----- EXTRACTED DATA -----
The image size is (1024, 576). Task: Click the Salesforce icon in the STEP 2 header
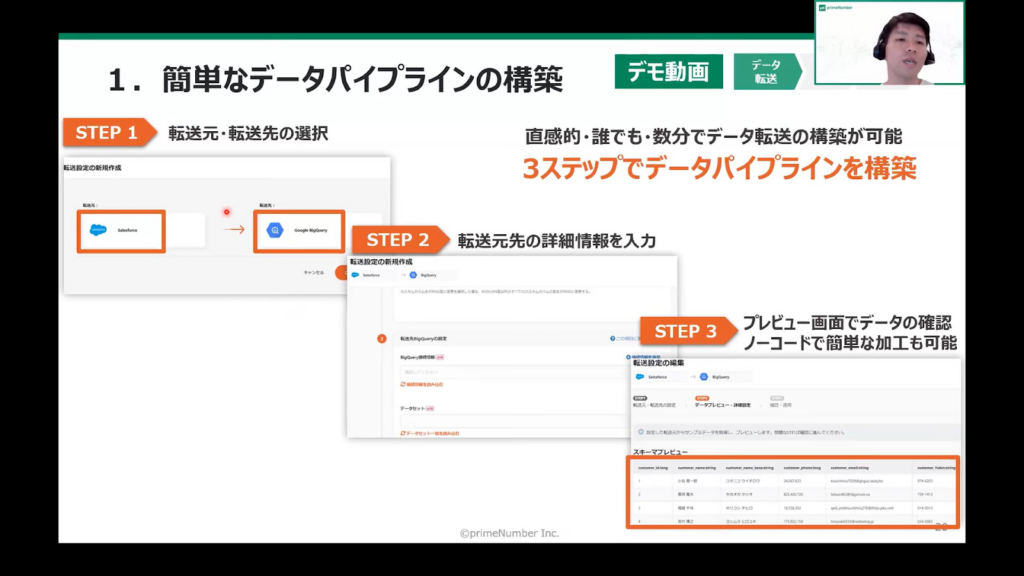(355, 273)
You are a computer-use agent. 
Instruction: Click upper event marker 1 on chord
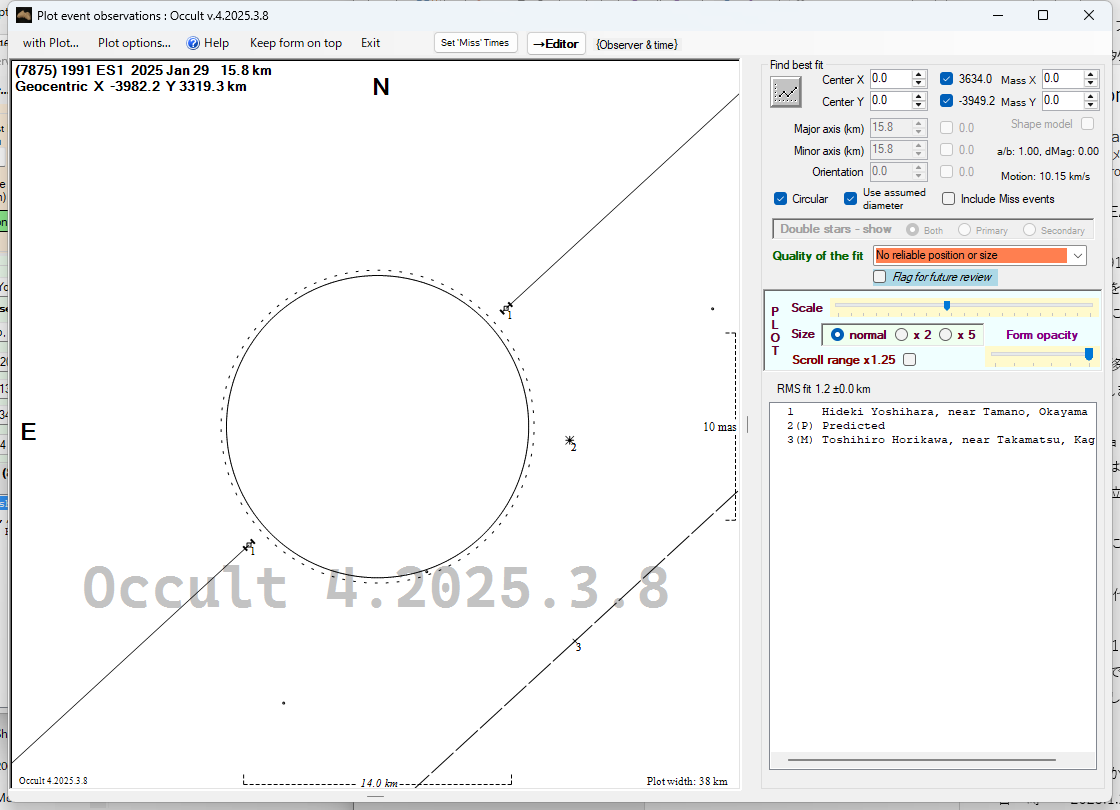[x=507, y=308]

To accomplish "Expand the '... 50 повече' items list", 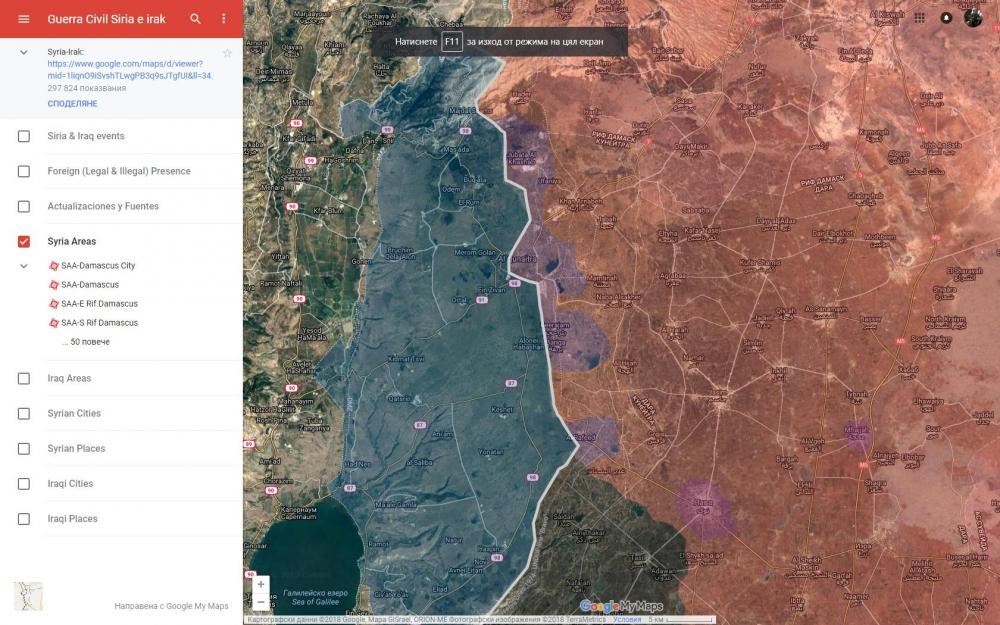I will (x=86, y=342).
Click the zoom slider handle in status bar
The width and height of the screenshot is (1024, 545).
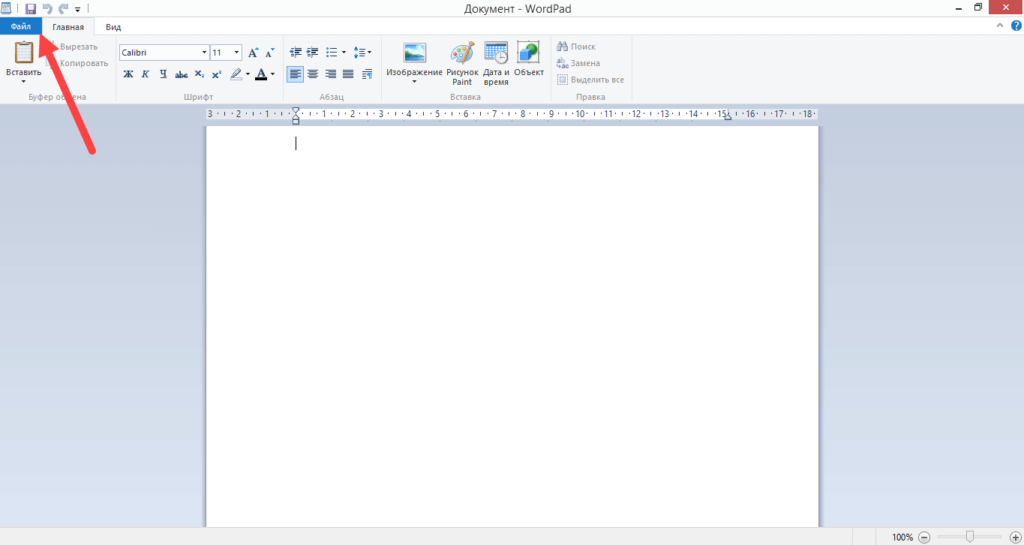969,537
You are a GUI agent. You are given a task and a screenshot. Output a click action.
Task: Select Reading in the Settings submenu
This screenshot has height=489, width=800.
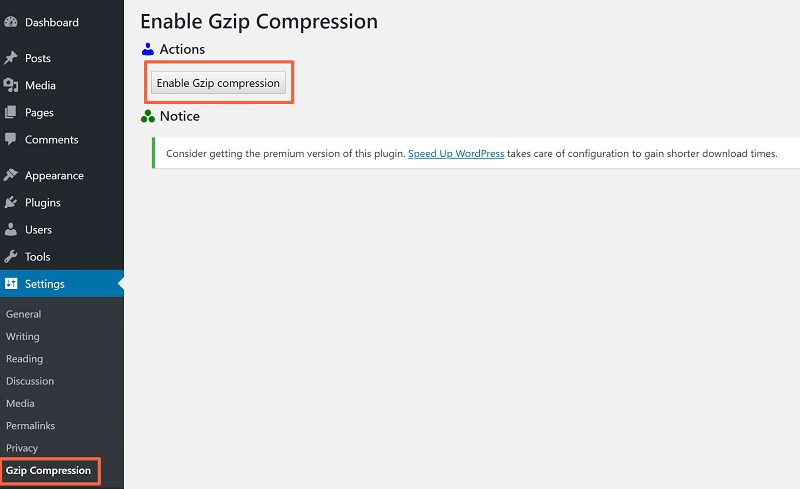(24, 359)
-----
§ WHAT TO DO
Start with the line holding "Click the zoom slider handle in status bar" and repeat exactly every line through the final line of the records above, but no pictures and nothing more.

§ SOLVED PROBLEM
Click the zoom slider handle in status bar
The width and height of the screenshot is (1024, 545).
969,537
You are a GUI agent. You are given a task and a screenshot. Output a click action.
Task: Select Reading in the Settings submenu
This screenshot has height=489, width=800.
(24, 359)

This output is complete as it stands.